Logs for Service Monitoring

Unleashing the Hidden Power of Logs!

Muhammad Izzuddin Al Fikri
Haraj Tech
4 min readJul 12, 2024

--

Photo by Simone Hutsch on Unsplash

In Haraj, we use microservices architecture. While it offers numerous benefits, it also comes with challenges. One of them is monitoring and ensuring each service is running well as expected.

One of our strategies is utilizing structured logs and the “plain old” AWS CloudWatch. In this article, we will share how we did it.

Structured Logs

Implementing structured logs in our services is the most fundamental building block for unlocking the full potential of AWS CloudWatch.

What are structured logs, and why do we need them?

Structured logging is an approach where logs are stored in a consistent and structured format. Here are some key reasons why structured logging is essential for monitoring microservices-based services:

  1. Consistency and Ease of Analysis: A consistent log format makes it much easier to analyze, debug, and identify issues quickly using log management tools like AWS CloudWatch Logs.
  2. Automatic Alarms with Custom Metrics: Structured data makes creating custom metrics from logs easy. For instance, we can create metrics to count the number of failed requests due to specific errors or corrupted data in a workflow process. These metrics can trigger alarms, allowing us to detect problems sooner.

We use JSON for our structured logs because it is widely used, flexible, and most importantly, developers are familiar with it.

Below is an example of a structured log in JSON format for a REST API service. The sample code for the service is available here.

{"time":"2024-07-19T08:54:28.205679162Z","level":"INFO","msg":"server running on port 8000"}
{"time":"2024-07-19T08:54:28.960020621Z","level":"INFO","msg":"request processing time: 53.581µs","req_method":"GET","req_path":"/transactions/1","req_query":""}
{"time":"2024-07-19T08:54:31.958675787Z","level":"INFO","msg":"request processing time: 58.101µs","req_method":"GET","req_path":"/transactions","req_query":""}
{"time":"2024-07-19T08:56:54.438630545Z","level":"INFO","msg":"request processing time: 50.111µs","req_method":"POST","req_path":"/transactions","req_query":"anonymous=true"}
{"time":"2024-07-19T08:57:13.401942813Z","level":"INFO","msg":"request processing time: 28.86µs","req_method":"GET","req_path":"/transactions/3","req_query":""}
{"time":"2024-07-19T08:57:23.510930706Z","level":"WARN","msg":"transaction not found","transaction_id":4}
{"time":"2024-07-19T08:57:23.510956746Z","level":"INFO","msg":"request processing time: 29.21µs","req_method":"GET","req_path":"/transactions/4","req_query":""}
{"time":"2024-07-19T08:58:21.137593838Z","level":"ERROR","msg":"transaction has empty user ID","payload":{"user_id":0,"name":"Order for Galaxy Journal Book","items":["Journal Book Galaxy Series","Cover for Journal"],"amount":120000}}
{"time":"2024-07-19T08:58:21.137633259Z","level":"INFO","msg":"request processing time: 77.242µs","req_method":"POST","req_path":"/transactions","req_query":""}

Three primary fields will appear in every log entry. These fields are primarily used to develop alarms:

  1. time. The time when the log was written.
  2. level. The severity level of the log.
  3. msg. The general message is conveyed in the log.

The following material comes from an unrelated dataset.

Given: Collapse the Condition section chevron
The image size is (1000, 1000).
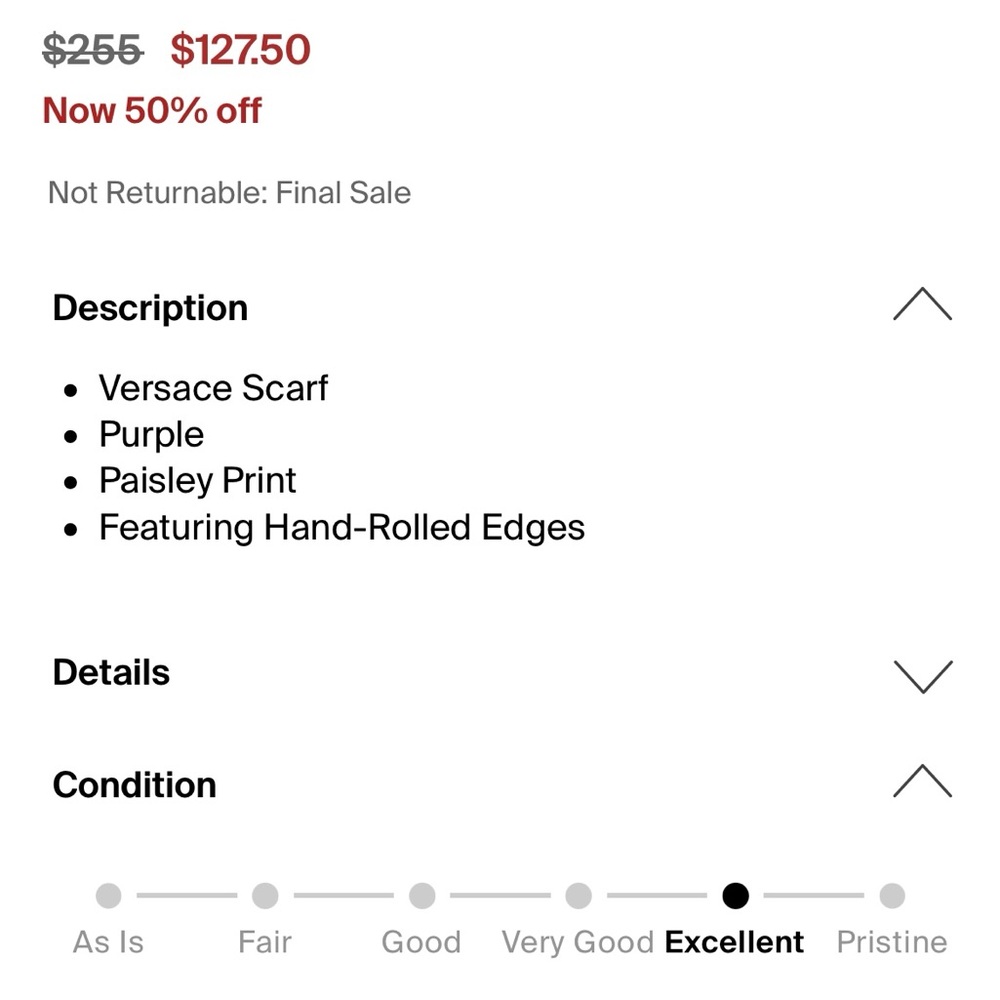Looking at the screenshot, I should pos(922,781).
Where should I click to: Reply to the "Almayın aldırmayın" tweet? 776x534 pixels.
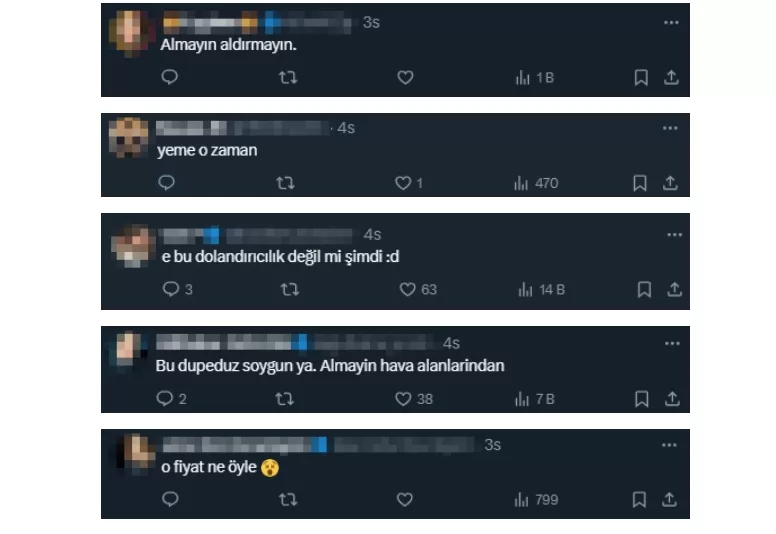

Other fields are optional and can be included as needed.

AWS CloudWatch

By leveraging structured logs, we create custom metrics in CloudWatch Logs, build dashboards for quick insights and analysis, and set up CloudWatch Alarms for immediate notifications if something goes wrong with the services at Haraj.

Our simple strategy involves reading specific levels and messages from the logs to create a metric and then setting up alerts if the value of that metric exceeds our defined safe thresholds.

For implementation, we create these metrics and alarms using AWS CloudFormation. By using CloudFormation templates, we achieve complete visibility over the monitoring system. This includes logging within the application, creating metrics, and setting up alarms, all of which are thoroughly documented.

Here’s an example of creating a metric to check the user ID in each incoming transaction request. If a transaction is made without a user ID, a notification will be sent to our team channel at Haraj.

First, we’ll create a custom metric from the log.

MetricFilterForTransactionEmptyUserID:
Type: AWS::Logs::MetricFilter
Properties:
LogGroupName: "/payment-system-log-group"
FilterPattern: '{ $.level = "error" && $.error_message = "transaction has empty user ID" }'
MetricTransformations:
- MetricName: TransactionEmptyUserID
MetricNamespace: PaymentSystem
MetricValue: "1"

Here in the FilterPattern, we extract metric data from ingested log events. Whenever a log with an error level and the “transaction has empty user ID” message is detected, the corresponding metric increases by 1 point.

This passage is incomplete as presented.